Le sénateur Cormier : J’ai une question pour M. Cardin et une autre pour Mme Noss, que je vais poser en français.
Je voudrais vous entendre au sujet de la propriété intellectuelle. On s’entend pour dire que la propriété intellectuelle regroupe la propriété industrielle, le droit d’auteur, les droits voisins liés aux logiciels, aux œuvres littéraires artistiques et au divertissement.
On parlait plus tôt de partage des revenus. Qui détient la propriété intellectuelle des projets que vous faites et qui sont réalisés sur le territoire canadien, par des créateurs canadiens?
M. Cardin : Nous n’avons pas de modèle unique. Comme je l’expliquais précédemment, la majorité de nos productions se font en collaboration avec des producteurs indépendants, et ce sont eux qui détiennent la propriété intellectuelle. Évidemment, je réponds à cette question de façon globale.
Il y a aussi des productions dont nous détenons nous-mêmes les droits. Tout cela est lié au modèle de financement qui détermine qui a pris les risques pour payer les différentes étapes de développement et la production. Dans certains cas où on a tout financé, on détient nous-mêmes les droits.
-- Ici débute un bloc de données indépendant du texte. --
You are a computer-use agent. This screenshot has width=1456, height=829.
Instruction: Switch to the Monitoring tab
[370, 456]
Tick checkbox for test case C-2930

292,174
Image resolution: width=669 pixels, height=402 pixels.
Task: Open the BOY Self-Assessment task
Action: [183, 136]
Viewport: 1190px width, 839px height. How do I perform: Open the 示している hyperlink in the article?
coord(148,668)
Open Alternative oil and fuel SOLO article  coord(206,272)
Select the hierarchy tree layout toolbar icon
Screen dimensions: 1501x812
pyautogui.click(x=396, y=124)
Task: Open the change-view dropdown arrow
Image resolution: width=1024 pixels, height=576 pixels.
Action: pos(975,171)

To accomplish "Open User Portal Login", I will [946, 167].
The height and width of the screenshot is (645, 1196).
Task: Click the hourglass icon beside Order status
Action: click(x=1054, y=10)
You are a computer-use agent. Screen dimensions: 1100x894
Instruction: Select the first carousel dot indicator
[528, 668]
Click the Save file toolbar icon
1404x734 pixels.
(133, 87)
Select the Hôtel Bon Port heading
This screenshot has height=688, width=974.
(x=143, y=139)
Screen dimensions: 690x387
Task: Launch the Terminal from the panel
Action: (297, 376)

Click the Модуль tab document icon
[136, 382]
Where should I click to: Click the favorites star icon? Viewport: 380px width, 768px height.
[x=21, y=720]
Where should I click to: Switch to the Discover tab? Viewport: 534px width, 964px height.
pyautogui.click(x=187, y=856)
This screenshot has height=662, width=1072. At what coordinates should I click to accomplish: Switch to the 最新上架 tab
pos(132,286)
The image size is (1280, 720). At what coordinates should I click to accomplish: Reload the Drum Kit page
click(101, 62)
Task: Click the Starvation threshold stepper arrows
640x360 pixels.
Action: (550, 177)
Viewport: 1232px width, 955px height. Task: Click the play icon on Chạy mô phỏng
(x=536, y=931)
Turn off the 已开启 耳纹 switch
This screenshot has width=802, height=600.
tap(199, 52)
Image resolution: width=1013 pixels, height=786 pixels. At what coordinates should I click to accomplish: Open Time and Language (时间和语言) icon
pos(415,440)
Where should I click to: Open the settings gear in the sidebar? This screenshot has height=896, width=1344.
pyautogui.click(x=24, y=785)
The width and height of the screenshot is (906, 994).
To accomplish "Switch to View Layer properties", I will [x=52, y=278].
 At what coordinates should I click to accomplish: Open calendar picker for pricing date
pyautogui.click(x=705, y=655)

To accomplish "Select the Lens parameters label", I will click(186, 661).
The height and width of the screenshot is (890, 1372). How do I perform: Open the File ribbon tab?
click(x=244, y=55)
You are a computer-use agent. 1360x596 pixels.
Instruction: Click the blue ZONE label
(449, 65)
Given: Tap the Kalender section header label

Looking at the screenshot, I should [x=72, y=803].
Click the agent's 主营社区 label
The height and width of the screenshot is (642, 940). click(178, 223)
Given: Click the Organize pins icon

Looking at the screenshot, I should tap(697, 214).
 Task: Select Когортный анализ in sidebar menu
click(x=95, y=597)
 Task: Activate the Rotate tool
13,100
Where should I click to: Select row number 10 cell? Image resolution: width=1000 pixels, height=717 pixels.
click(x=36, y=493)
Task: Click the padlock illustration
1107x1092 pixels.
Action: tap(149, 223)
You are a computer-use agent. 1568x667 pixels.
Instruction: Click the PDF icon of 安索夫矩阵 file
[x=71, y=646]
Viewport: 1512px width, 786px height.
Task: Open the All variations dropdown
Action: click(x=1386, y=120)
Dans d’autres cas, alors que le financement a peut-être été partagé avec d’autres partenaires, des fonds publics ou d’autres fonds privés, cela demeure la propriété du producteur indépendant.
Le sénateur Cormier : Voulez-vous dire que dans le contexte où vous avez tout financé, l’auteur, qui constitue la matière première de l’œuvre dont vous bénéficiez, perd la propriété intellectuelle?
M. Cardin : Je parlais du droit d’auteur sur la production. Évidemment, en ce qui concerne la rémunération des artistes engagés dans les productions, il y a des conventions collectives qui s’appliquent, et dans toutes nos productions, évidemment, nous respections les conventions collectives en vigueur au Canada.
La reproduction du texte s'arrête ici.